US trade officials, however, accuse New Delhi of deploying “a wide array of trade barriers that create serious negative effects on US commerce.” US authorities said their country’s trade deficit with India reached $27.3 billion in 2017.
In February, India started enforcing new rules on e-commerce in an attempt to shield domestic traders from foreign-based business giants. The rules caused severe disruption for Amazon and Flipkart, which is majority-owned by the US retail giant Walmart.
Last year, New Delhi ordered Visa and Mastercard to store their data on transactions involving users in India solely on Indian servers. US firms have opposed such legislation in various parts of the world. India also increased tariffs on electronics and smartphones. Previously, the Trump administration imposed tariffs of 25% on steel and 10% on aluminum imported from India.

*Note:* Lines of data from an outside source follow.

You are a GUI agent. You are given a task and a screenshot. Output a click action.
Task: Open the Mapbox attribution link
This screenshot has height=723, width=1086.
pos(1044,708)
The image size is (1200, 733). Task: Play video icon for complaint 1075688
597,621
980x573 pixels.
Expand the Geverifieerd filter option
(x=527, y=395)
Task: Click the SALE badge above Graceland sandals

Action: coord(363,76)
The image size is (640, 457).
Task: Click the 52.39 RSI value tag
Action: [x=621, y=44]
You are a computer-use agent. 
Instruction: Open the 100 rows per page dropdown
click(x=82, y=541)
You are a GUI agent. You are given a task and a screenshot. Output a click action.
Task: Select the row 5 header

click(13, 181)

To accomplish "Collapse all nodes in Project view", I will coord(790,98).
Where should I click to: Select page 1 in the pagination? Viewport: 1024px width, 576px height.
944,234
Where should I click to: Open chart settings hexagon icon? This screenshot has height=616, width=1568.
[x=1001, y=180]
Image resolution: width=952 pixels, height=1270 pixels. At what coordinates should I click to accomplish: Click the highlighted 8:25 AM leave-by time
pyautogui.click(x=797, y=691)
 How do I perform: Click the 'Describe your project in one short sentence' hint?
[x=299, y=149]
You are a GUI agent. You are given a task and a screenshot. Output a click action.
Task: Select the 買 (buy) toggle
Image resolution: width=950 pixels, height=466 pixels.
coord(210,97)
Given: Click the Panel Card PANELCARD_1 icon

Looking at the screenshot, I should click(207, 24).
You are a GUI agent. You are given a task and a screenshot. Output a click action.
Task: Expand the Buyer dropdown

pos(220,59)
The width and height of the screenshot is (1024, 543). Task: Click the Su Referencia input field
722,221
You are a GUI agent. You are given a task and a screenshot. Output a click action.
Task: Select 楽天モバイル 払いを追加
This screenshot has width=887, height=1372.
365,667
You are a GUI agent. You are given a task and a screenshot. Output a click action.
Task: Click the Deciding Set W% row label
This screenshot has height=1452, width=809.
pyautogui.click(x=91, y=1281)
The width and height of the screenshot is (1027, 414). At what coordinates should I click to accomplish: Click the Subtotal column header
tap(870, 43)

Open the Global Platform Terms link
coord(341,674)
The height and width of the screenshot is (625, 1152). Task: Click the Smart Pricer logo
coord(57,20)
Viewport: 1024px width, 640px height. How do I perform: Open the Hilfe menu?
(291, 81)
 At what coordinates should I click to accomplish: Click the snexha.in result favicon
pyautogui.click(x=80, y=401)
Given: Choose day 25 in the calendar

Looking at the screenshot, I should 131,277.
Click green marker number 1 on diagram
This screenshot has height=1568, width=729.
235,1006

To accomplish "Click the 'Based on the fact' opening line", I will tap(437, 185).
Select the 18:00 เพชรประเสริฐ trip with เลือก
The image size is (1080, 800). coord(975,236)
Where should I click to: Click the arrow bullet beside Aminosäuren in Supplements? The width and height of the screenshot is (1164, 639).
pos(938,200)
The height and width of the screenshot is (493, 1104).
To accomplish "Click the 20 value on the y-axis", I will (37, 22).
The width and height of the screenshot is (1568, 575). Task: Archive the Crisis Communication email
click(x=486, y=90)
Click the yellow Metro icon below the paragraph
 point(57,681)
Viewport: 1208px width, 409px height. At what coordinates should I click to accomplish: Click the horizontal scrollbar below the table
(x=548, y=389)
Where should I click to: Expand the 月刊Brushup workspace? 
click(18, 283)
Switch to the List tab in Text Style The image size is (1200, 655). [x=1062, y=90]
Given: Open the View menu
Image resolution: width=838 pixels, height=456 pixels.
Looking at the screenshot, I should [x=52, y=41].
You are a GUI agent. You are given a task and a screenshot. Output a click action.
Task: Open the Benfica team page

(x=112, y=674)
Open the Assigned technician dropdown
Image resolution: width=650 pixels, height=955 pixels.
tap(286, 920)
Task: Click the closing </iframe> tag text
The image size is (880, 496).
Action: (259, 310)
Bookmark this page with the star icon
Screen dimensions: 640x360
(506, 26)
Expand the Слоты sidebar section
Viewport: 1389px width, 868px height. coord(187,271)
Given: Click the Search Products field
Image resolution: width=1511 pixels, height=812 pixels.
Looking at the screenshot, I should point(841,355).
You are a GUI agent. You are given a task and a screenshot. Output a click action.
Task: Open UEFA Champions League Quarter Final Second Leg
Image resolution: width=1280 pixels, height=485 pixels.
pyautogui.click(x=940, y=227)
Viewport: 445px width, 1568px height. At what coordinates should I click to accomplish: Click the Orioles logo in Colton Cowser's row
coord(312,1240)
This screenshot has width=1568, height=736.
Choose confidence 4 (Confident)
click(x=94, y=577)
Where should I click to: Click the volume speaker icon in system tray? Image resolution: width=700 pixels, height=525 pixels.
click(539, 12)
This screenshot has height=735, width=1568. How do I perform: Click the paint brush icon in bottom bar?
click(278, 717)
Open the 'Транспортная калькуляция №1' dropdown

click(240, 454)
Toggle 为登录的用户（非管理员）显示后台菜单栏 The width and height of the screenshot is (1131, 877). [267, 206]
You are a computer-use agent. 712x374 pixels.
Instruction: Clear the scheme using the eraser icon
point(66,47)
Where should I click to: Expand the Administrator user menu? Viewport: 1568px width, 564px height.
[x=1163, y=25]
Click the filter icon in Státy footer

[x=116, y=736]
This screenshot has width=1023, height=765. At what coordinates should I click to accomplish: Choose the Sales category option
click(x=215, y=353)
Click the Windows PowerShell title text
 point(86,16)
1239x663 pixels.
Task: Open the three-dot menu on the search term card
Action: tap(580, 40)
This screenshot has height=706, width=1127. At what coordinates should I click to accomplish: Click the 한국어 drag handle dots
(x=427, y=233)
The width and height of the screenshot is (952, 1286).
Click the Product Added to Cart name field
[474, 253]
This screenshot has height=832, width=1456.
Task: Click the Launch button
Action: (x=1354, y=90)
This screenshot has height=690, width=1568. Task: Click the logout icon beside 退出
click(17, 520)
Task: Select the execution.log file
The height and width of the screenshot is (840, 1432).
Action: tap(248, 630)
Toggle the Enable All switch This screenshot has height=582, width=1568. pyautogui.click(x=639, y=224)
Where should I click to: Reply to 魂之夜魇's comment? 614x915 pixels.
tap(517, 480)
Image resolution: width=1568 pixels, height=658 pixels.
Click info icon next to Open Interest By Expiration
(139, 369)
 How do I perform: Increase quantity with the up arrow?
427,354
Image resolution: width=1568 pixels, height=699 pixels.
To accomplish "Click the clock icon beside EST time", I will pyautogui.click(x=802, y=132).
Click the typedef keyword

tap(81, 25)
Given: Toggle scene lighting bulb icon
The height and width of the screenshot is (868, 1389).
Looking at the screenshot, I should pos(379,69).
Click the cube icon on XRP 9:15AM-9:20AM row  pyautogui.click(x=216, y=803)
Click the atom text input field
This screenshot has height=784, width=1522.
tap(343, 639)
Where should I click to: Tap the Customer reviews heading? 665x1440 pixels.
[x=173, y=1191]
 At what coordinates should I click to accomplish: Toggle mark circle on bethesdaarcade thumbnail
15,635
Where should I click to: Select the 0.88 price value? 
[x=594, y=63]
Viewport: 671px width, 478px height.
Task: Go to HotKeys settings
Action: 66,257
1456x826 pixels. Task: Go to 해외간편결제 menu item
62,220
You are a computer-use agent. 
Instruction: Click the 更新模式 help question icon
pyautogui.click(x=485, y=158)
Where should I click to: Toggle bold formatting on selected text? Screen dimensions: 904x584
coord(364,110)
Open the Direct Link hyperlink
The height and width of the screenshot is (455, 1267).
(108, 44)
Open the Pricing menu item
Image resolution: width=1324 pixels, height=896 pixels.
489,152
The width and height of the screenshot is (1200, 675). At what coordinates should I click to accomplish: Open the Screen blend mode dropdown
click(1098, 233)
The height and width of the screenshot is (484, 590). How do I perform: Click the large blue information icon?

Oil imports and Iran conflict
New Delhi and Washington are also at odds over Iranian oil imports. In April, the US announced it would not extend sanction exemptions to countries importing oil from Iran when they expired in early May. It meant countries and companies trading with Iran without Washington’s consent would risk US sanctions and getting cut off from the American financial system.
India is one of the countries likely to be the hardest hit by the US decision. India is the world’s third-biggest oil consumer, but its energy needs are primarily met through imports. The South Asian nation imports almost 80% of its oil requirements and Iran is its third-largest supplier, contributing over 11% of its crude oil demand. In the fiscal year 2018-19, India imported about 23.5 million tons of Iranian oil.
Following the US decision, India may try to increase its supplies of oil from countries like Saudi Arabia and the United Arab Emirates. Indian refiners are increasing their planned purchases from the nations of the Organization of the Petroleum Exporting Countries (OPEC), Mexico and the United States, to hedge against the loss of Iranian oil.
Official figures released on Friday showed that India’s growth slowed for the third straight quarter, to 5.8% in January-March, while unemployment hit a 45-year high last year.